The Conspiracy
Editors get a bad rap. When I meet someone new and mention that I’m an editor, I’m likely to get a suspicious look, as though I’m part of a conspiracy to make English too difficult to leave to amateurs. I’ll hear comments about undecipherable, rigid rules, followed by a stream of excuses or complaints (or a mixture thereof).
Few of the rules contained in this book are inviolable. — The Chicago Manual of Style
Of course, there exist bureaucratic editors, on a mission to ensure that no one who breaks a rule be allowed to live in peace. Most of us, though, subscribe to a different ethic. We are here to make writing clearer, and we use the rules to serve that end.

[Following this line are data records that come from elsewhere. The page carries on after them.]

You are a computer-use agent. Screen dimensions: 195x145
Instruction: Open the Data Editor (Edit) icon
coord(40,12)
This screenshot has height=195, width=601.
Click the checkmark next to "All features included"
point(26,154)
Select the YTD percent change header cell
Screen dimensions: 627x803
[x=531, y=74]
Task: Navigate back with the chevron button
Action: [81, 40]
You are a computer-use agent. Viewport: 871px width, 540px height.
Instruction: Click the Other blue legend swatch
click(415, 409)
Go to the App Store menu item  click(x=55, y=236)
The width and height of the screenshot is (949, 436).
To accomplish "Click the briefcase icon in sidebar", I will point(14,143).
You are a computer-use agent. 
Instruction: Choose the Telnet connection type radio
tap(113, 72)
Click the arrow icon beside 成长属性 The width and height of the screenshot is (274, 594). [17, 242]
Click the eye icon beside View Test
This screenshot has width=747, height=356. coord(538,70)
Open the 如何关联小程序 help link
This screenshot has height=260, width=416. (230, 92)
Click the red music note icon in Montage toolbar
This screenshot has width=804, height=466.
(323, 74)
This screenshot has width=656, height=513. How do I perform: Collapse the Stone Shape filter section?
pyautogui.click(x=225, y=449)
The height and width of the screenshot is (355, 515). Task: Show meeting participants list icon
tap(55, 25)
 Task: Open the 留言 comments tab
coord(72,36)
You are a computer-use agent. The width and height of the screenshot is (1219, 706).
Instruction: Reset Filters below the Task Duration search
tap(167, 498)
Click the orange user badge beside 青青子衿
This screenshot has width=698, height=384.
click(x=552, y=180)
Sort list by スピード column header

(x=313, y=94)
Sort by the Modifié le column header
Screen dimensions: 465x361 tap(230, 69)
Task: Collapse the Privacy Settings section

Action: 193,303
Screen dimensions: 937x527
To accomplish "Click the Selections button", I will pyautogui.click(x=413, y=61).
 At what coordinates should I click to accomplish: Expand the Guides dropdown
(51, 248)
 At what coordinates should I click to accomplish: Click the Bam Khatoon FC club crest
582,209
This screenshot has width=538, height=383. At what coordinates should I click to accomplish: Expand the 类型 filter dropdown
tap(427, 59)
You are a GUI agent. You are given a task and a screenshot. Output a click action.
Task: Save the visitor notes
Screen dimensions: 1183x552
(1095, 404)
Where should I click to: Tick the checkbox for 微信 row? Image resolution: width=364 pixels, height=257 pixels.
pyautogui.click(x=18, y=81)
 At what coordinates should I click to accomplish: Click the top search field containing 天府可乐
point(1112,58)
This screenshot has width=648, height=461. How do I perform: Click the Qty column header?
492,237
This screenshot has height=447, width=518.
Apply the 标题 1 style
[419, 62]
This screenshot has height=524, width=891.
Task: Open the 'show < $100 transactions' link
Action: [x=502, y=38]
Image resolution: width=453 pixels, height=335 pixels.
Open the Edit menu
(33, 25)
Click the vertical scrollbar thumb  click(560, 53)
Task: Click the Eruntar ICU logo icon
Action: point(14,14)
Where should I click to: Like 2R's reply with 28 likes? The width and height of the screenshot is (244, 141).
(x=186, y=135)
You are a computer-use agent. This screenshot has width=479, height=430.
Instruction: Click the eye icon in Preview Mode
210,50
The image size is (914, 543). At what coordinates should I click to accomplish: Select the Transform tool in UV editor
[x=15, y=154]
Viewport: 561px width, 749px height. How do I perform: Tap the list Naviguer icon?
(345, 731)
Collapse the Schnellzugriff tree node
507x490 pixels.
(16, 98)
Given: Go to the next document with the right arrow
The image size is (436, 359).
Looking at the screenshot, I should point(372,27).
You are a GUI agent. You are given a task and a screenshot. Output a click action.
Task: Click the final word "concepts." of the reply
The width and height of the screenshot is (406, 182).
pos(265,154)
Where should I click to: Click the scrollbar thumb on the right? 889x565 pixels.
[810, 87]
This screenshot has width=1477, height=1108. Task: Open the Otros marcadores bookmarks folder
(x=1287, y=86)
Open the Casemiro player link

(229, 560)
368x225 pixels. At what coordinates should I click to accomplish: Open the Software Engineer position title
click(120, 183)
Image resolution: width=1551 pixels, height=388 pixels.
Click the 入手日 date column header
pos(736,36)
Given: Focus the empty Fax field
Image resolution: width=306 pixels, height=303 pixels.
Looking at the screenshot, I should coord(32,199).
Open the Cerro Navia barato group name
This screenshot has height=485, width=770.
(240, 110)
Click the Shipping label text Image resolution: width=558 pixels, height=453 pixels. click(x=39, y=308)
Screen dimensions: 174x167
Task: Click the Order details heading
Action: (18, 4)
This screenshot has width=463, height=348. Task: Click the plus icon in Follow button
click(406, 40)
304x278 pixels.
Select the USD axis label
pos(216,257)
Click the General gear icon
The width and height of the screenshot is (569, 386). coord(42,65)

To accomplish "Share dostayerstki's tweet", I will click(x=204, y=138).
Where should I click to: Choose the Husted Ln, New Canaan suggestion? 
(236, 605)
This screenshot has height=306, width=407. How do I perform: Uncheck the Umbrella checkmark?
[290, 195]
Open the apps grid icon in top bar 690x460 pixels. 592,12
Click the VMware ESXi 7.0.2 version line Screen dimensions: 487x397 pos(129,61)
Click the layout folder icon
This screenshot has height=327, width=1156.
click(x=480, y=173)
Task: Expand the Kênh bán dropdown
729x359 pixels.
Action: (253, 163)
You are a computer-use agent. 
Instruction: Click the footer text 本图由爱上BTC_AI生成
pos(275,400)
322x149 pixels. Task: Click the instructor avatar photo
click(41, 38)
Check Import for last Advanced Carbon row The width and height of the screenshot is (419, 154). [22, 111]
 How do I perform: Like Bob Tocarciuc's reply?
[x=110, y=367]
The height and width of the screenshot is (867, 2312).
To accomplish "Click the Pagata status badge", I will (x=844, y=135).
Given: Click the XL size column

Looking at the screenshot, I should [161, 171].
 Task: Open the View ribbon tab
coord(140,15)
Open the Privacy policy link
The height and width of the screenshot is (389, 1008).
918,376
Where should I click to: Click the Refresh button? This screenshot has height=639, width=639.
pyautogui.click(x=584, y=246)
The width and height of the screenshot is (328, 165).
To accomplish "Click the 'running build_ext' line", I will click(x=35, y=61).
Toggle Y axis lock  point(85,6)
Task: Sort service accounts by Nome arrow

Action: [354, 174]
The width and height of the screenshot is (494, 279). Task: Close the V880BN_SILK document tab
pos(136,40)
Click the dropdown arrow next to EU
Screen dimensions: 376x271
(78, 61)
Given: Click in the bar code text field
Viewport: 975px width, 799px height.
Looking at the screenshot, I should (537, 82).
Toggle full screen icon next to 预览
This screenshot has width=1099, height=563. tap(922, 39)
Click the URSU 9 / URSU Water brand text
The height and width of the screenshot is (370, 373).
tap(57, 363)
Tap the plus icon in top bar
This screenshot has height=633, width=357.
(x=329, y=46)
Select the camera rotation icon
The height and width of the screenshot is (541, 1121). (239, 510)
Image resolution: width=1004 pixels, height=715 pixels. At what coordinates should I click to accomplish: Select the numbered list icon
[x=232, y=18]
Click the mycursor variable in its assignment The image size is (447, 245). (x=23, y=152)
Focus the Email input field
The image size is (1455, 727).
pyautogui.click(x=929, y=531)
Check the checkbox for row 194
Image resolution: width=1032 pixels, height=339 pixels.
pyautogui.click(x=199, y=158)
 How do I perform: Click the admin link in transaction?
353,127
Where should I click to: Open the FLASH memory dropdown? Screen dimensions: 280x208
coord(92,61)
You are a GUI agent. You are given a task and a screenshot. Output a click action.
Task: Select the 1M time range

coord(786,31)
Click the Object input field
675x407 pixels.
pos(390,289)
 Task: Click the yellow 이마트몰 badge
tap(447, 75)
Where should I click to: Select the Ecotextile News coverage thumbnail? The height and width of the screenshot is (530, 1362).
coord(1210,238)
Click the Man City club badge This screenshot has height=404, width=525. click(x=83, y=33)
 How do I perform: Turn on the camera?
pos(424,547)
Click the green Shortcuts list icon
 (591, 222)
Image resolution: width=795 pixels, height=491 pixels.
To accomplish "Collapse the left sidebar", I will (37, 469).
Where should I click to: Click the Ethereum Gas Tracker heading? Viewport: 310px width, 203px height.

Toward Consistency and Clarity
Rules
The rules of English were not written by a committee. They developed naturally, and they are complex. A style manual, such as the The Chicago Manual of Style, AP Stylebook, or even The Elements of Style by Strunk and White, is simply a book in which someone, or some group, has tried to collect those rules for reference. I think of it more as an encyclopedia or a dictionary than as a list of commandments. It is descriptive, rather than prescriptive.
Describing English Usage
The manual’s usefulness, then, is in describing how English is typically used. It is not a law-book, but rather a guide. Only when something is awkward or unclear to we resort to checking the rules.
But did I really say “how English is typically used”? I did, but I don’t mean the way it is used at your local mall. I mean the way it is used by the whole community of English speakers, from New York to Idaho, to Australia, England, and South Africa. From philosophers, both dead and alive, to rappers, and the people at your local mall.
To be understood by all literate English speakers (with an adequate vocabulary) is the writer’s goal, and the editor helps to reach that goal. Correct English is the English that makes that possible.